Wypadek do którego doszło w niedzielę, 7 lipca, w Tokarni, gdzie w godzinach porannych czołowo zderzyły się dwa pojazdy osobowe, nie był przypadkiem. Tak wynika ze wstępnej analizy materiału dowodowego, a także przesłuchań świadków oraz uczestników zdarzenia.
– Najbardziej w wyniku zdarzenia ucierpiała jedna z pasażerek – mówi Małgorzata Perkowska-Kiepas, oficer prasowy Komendy Miejskiej Policji w Kielcach.

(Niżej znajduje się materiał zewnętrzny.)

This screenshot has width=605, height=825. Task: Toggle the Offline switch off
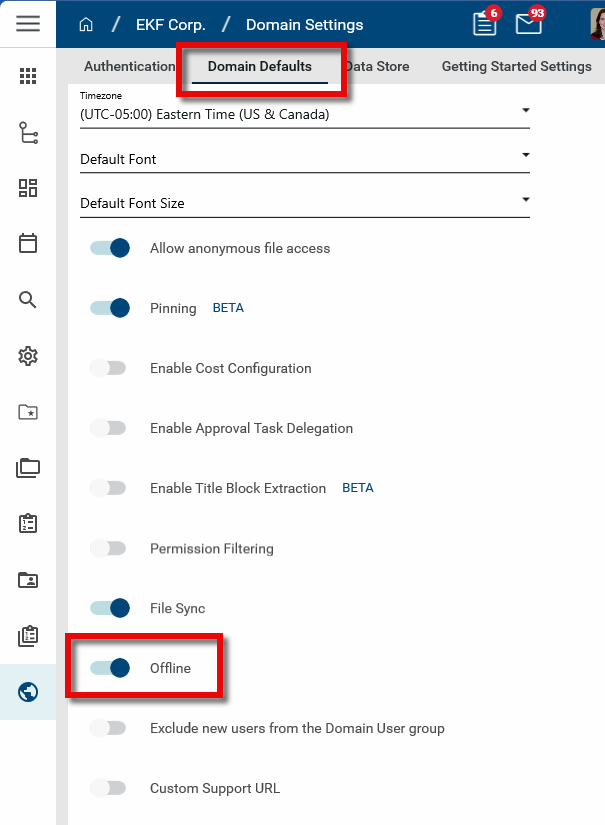[110, 668]

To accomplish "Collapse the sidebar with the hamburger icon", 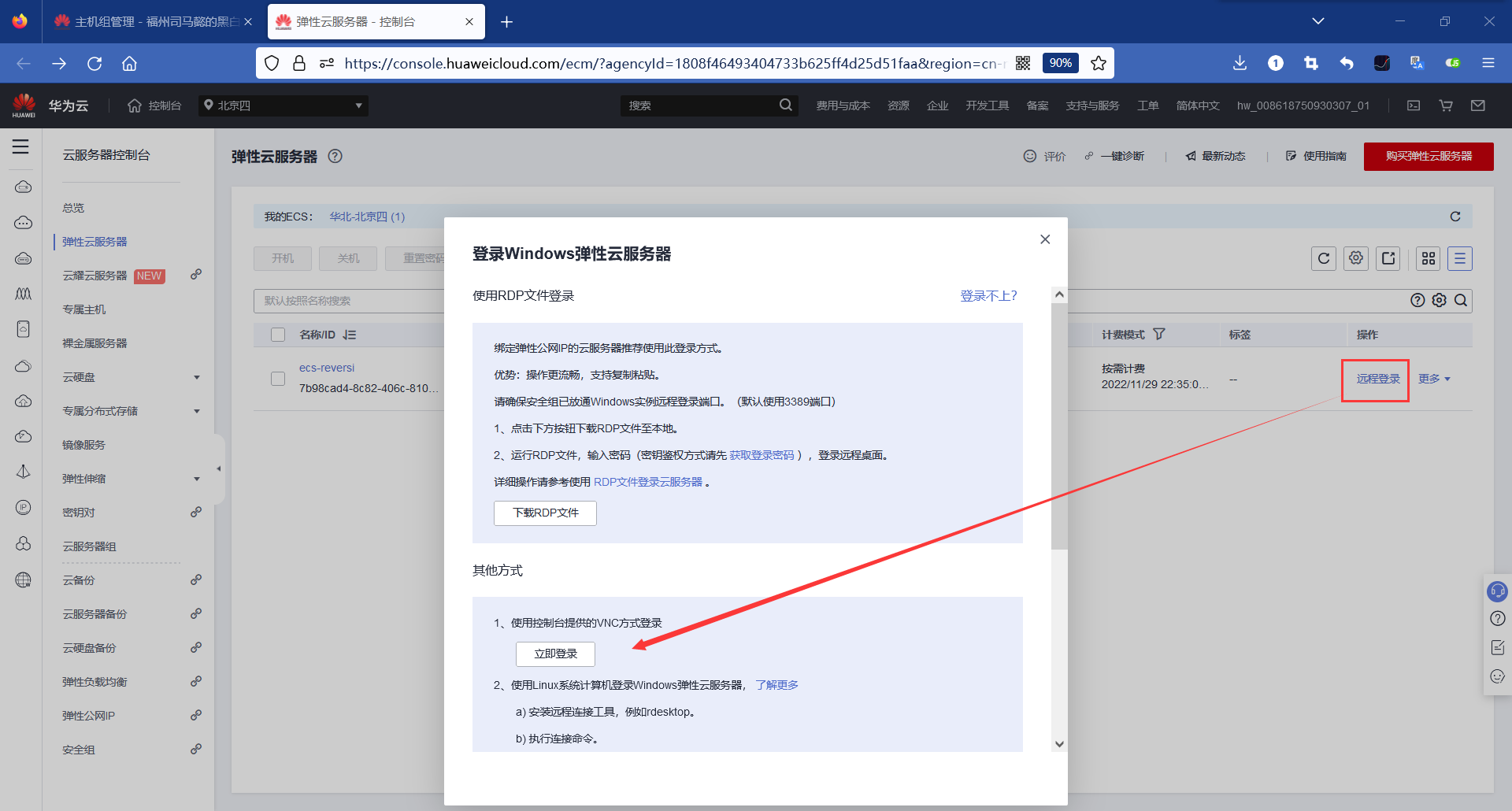I will click(x=21, y=146).
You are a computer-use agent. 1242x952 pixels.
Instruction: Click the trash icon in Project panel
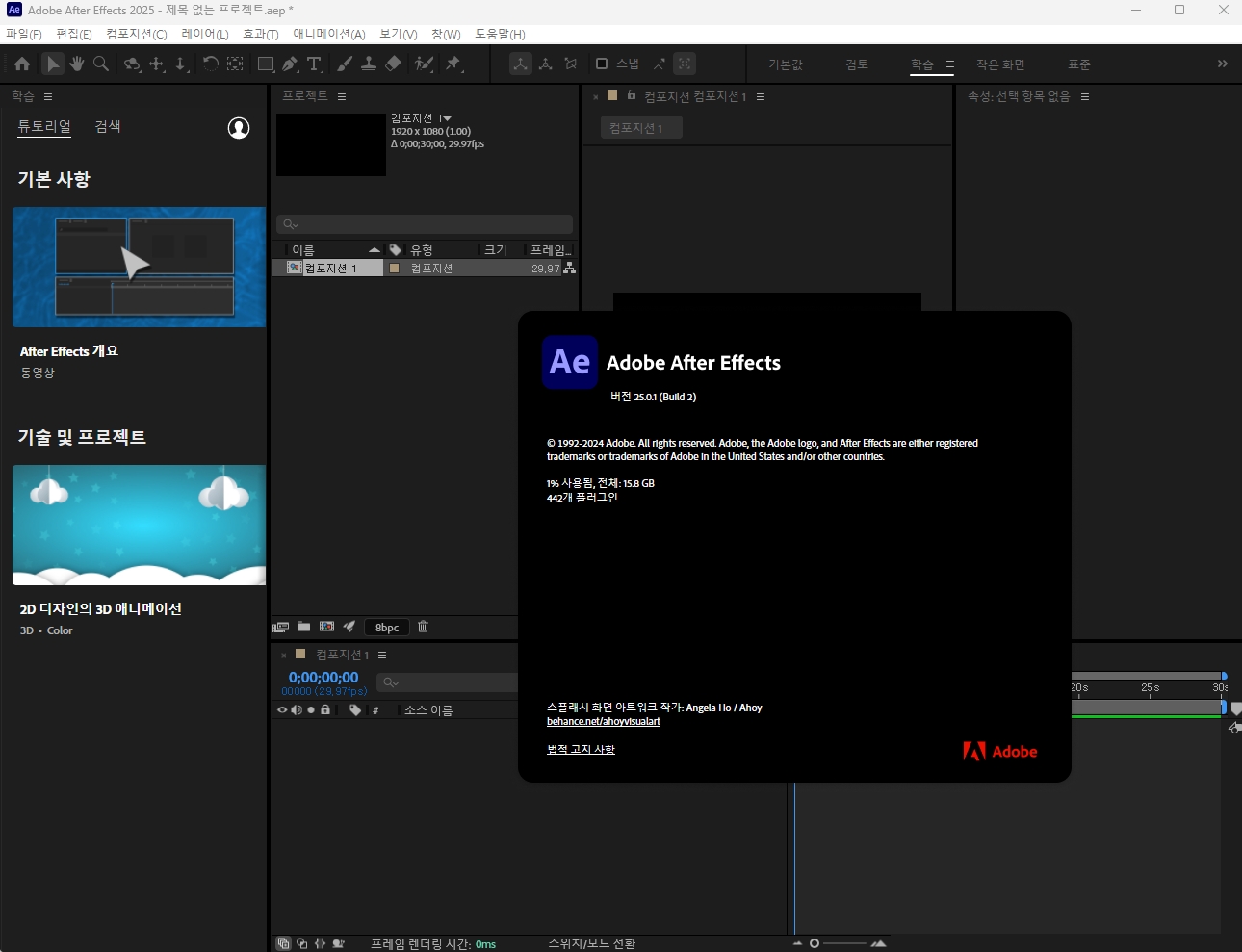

– Po zebraniu i analizie materiału dowodowego i przesłuchaniu świadków, a także samych uczestników zdarzenia, okazało się że do wypadku nie doszło przypadkowo. Jak wskazują ustalenia śledztwa prowadzonego w tej sprawie przez Prokuraturę Kielce-Zachód, kobieta kierująca peugotem celowo zjechała na przeciwległy pas ruchu, aby doprowadzić do zderzenia pojazdów – relacjonuje policjantka.
We wtorek (9 lipca) w godzinach popołudniowych kobieta usłyszała zarzut usiłowania zabójstwa, a sąd przychylił się do wniosku prokuratora i zastosował wobec kobiety trzymiesięczny areszt tymczasowy. Obecnie kobieta przebywa w specjalistycznej placówce medycznej.